Cade accidentalmente in ospedale, ma il personale medico non è responsabile

La caduta accidentale interrompere il collegamento causale tra cosa e danno ed esclude la responsabilità del personale medico per mancata vigilanza.

Lo ha affermato la Corte di Cassazione con la sentenza n. 14056/13, depositata il 4 giugno scorso. Il caso. Un uomo, già ricoverato in ospedale per una patologia renale, cadeva accidentalmente presso la stessa struttura, riportando una frattura alla gamba destra. Pertanto, chiedeva il risarcimento dei danni subiti sia a titolo di responsabilità extracontrattuale che per pretesa omissione di controllo e vigilanza del personale, nonché per mancata tempestiva diagnosi della riportata frattura da parte dei medici. Risarcimento che, però, non viene riconosciuto in nessuno dei due gradi del giudizio di merito e, per questo, il danneggiato si rivolge ai giudici di Cassazione. Il pavimento era bagnato? Ma i Supremi Giudici ritengono privo di fondamento ogni motivo di ricorso.
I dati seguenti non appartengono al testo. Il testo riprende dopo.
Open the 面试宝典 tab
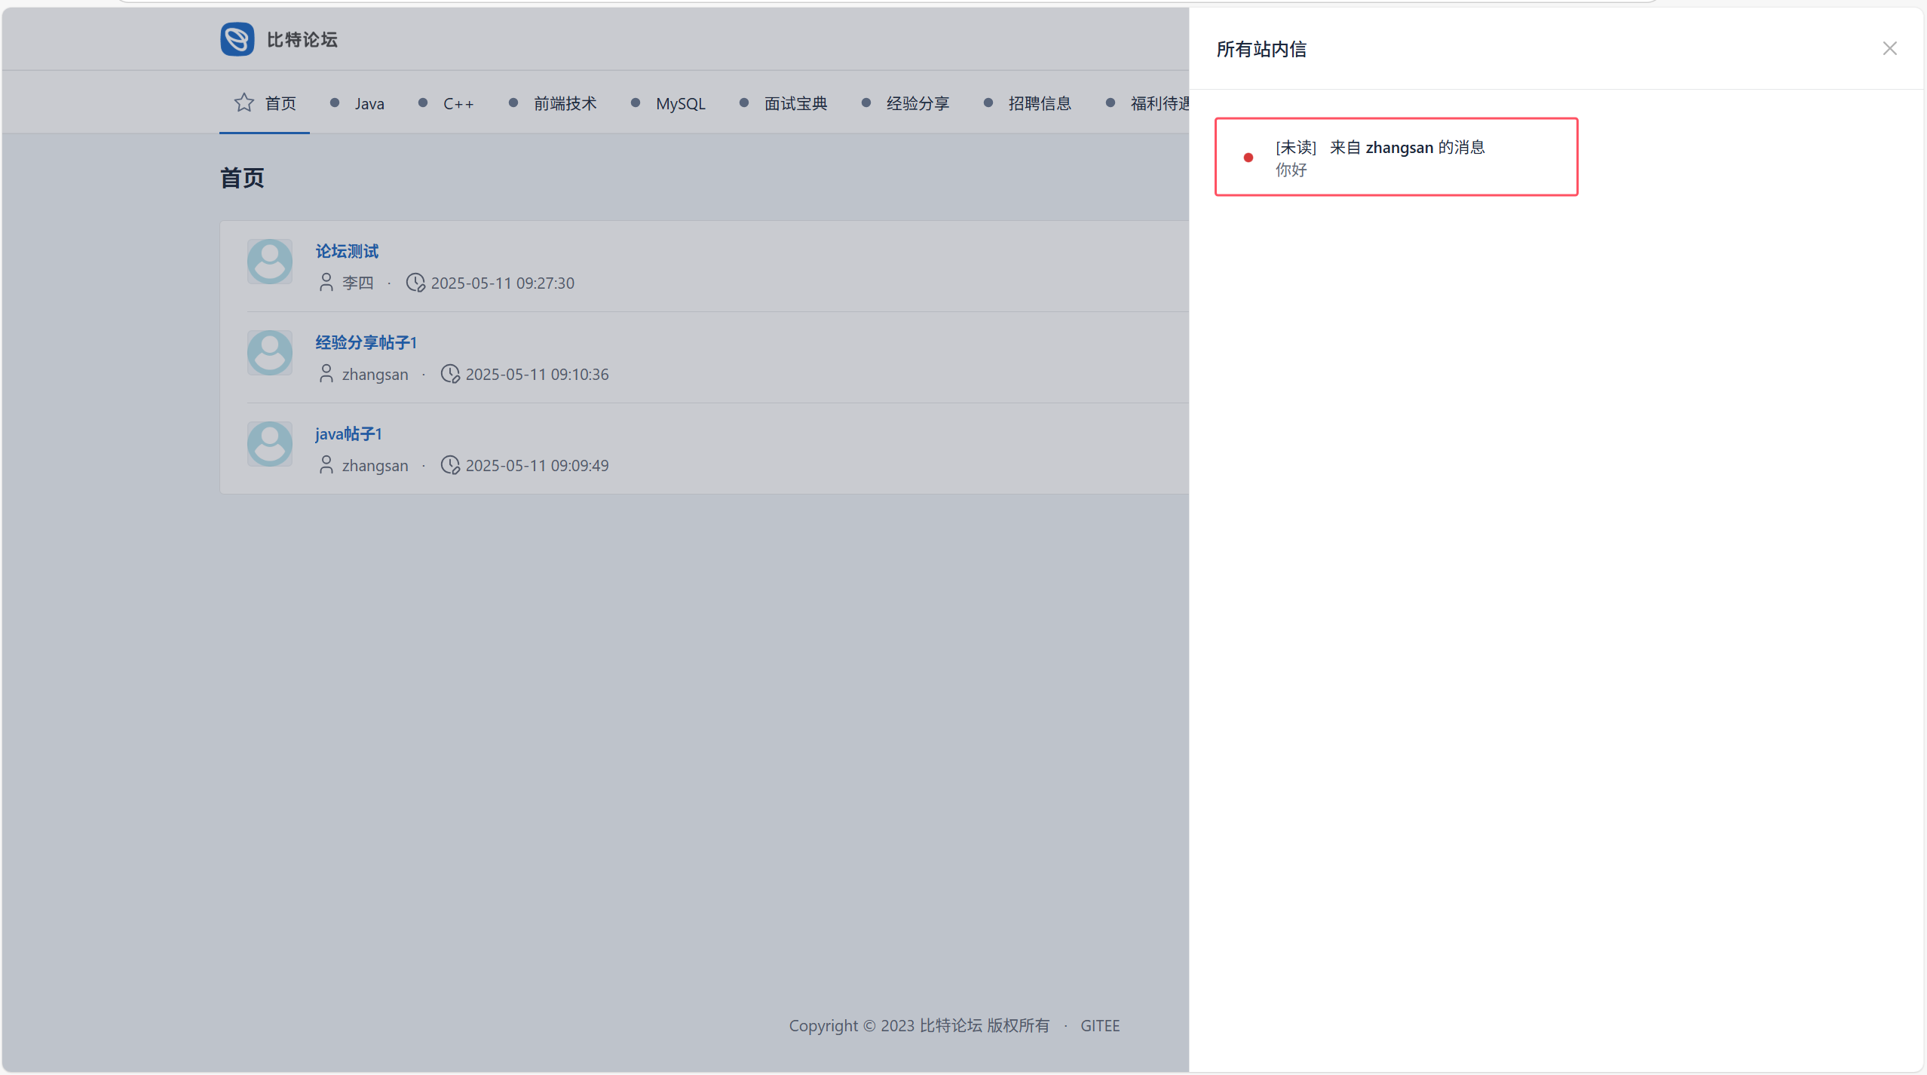(795, 104)
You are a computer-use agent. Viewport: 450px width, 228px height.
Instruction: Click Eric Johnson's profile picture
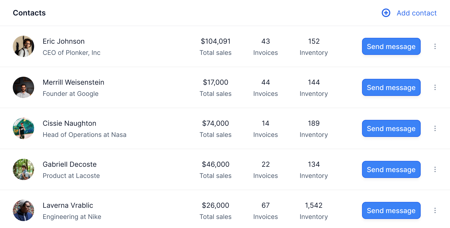coord(23,46)
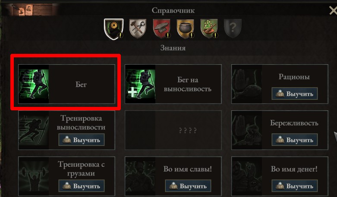Click the portrait notes thumbnail in header

coord(25,10)
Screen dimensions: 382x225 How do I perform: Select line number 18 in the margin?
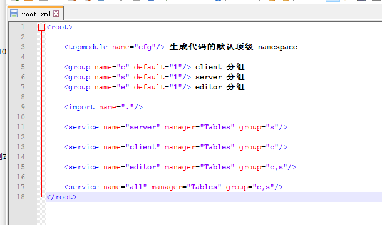(21, 197)

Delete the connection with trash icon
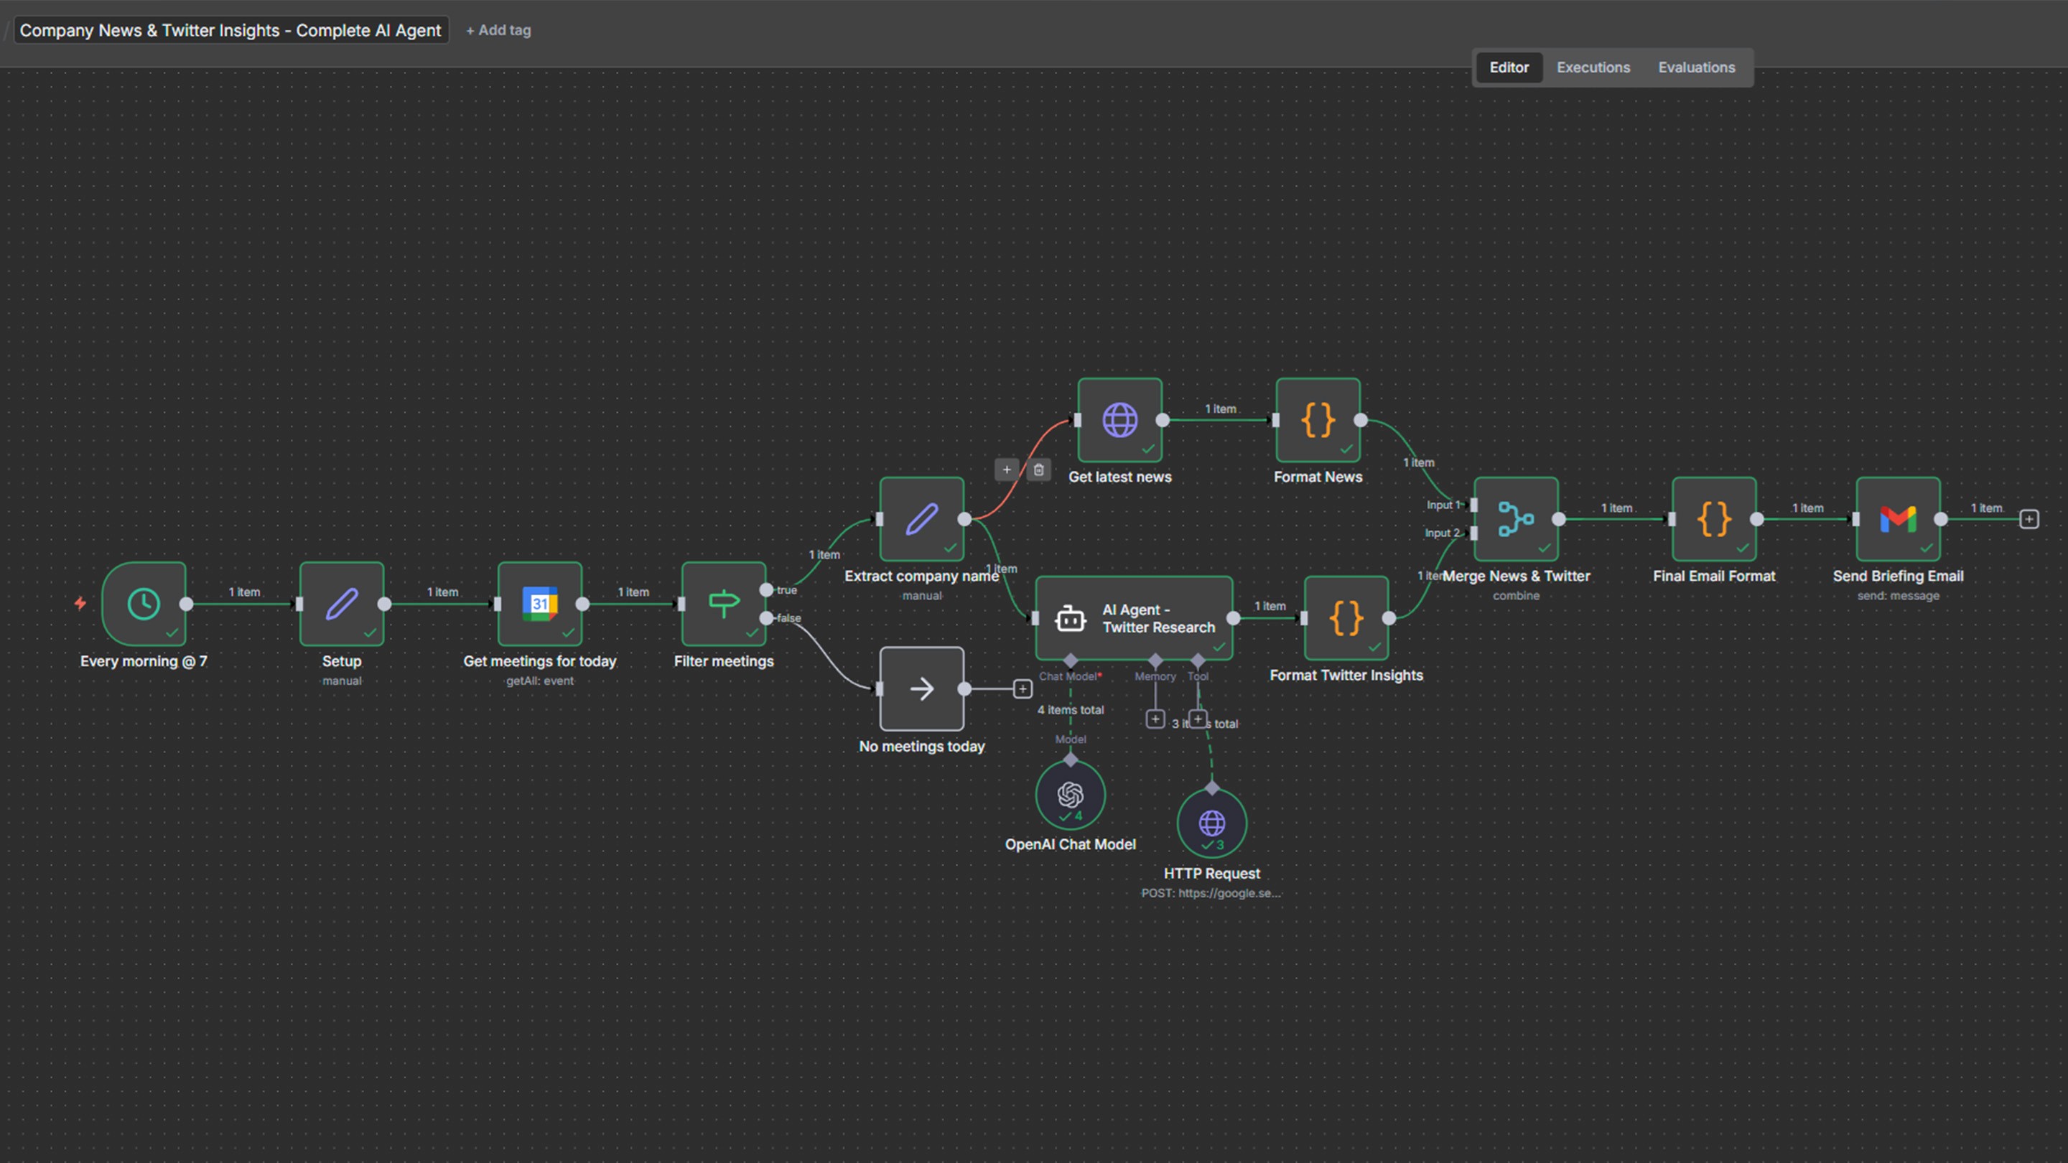point(1038,470)
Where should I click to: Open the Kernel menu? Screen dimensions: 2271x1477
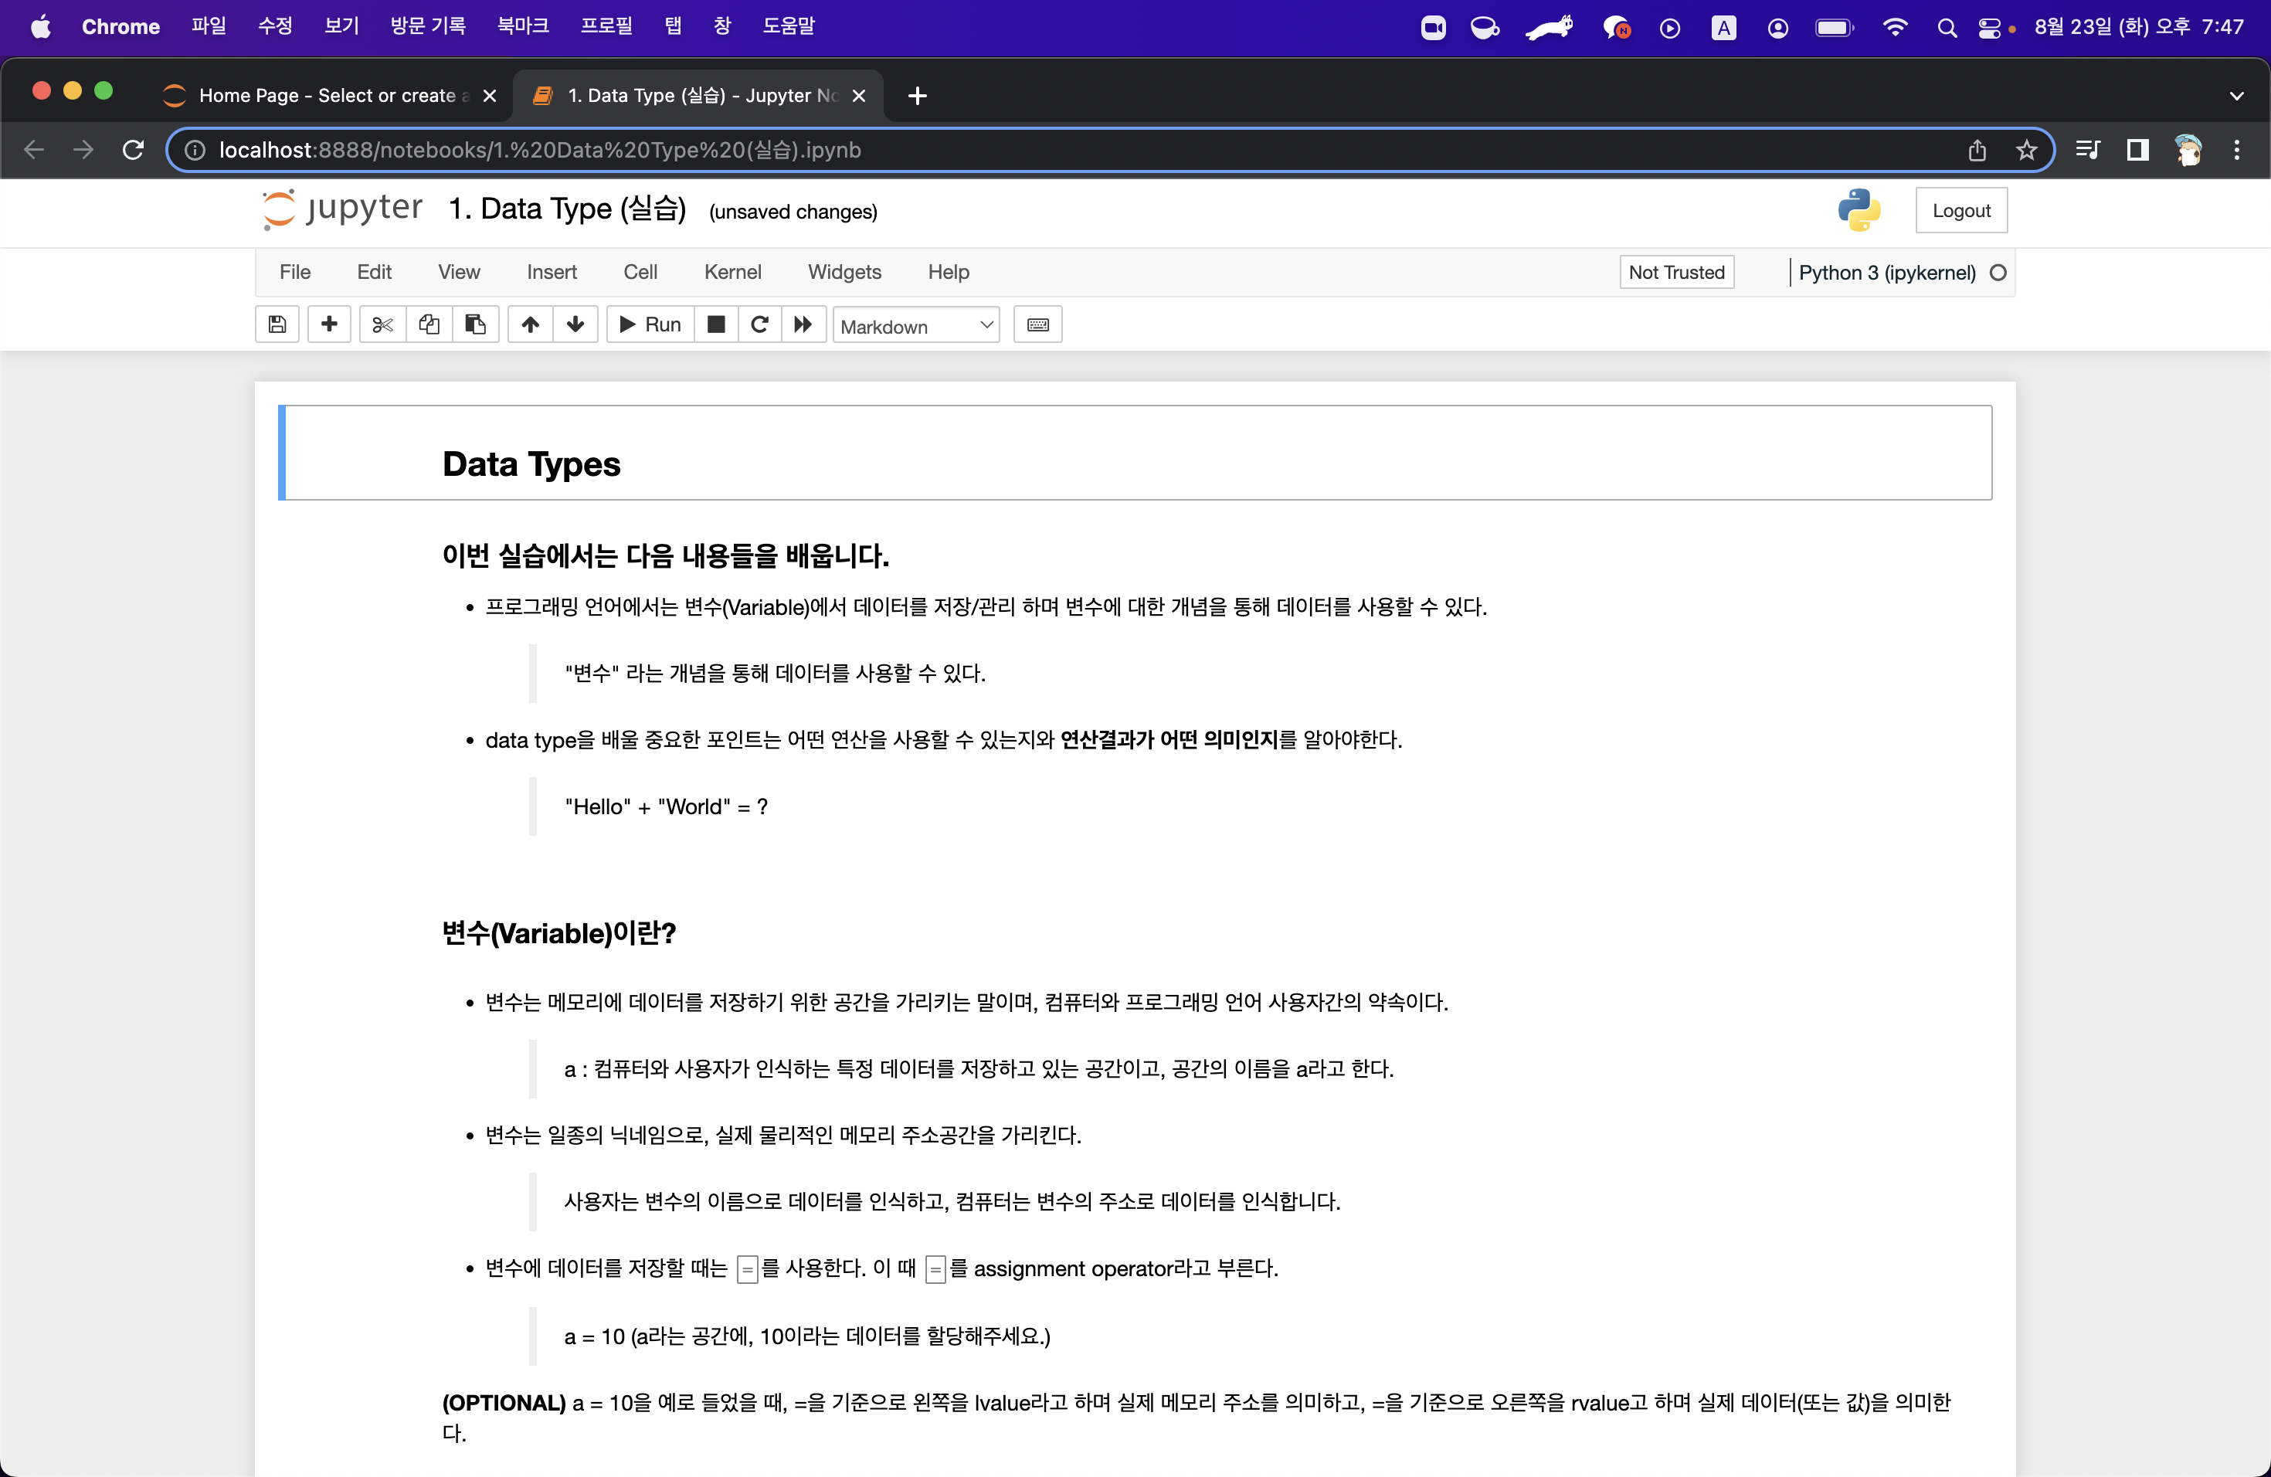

In particolare, è stata correttamente esclusa – secondo la S.C. - ogni colpa professionale, ogni concorso di responsabilità degli operatori, riconoscendo l’accidentalità della caduta, come causa del danno riportato, ossia – precisano ulteriormente gli Ermellini - ritenendo la caduta come fatto idoneo ad interrompere il collegamento causale tra cosa e danno, in quanto la colpa funge da limite all’oggettiva affermazione della responsabilità, una volta accettata la relazione causale tra la condotta e l’evento .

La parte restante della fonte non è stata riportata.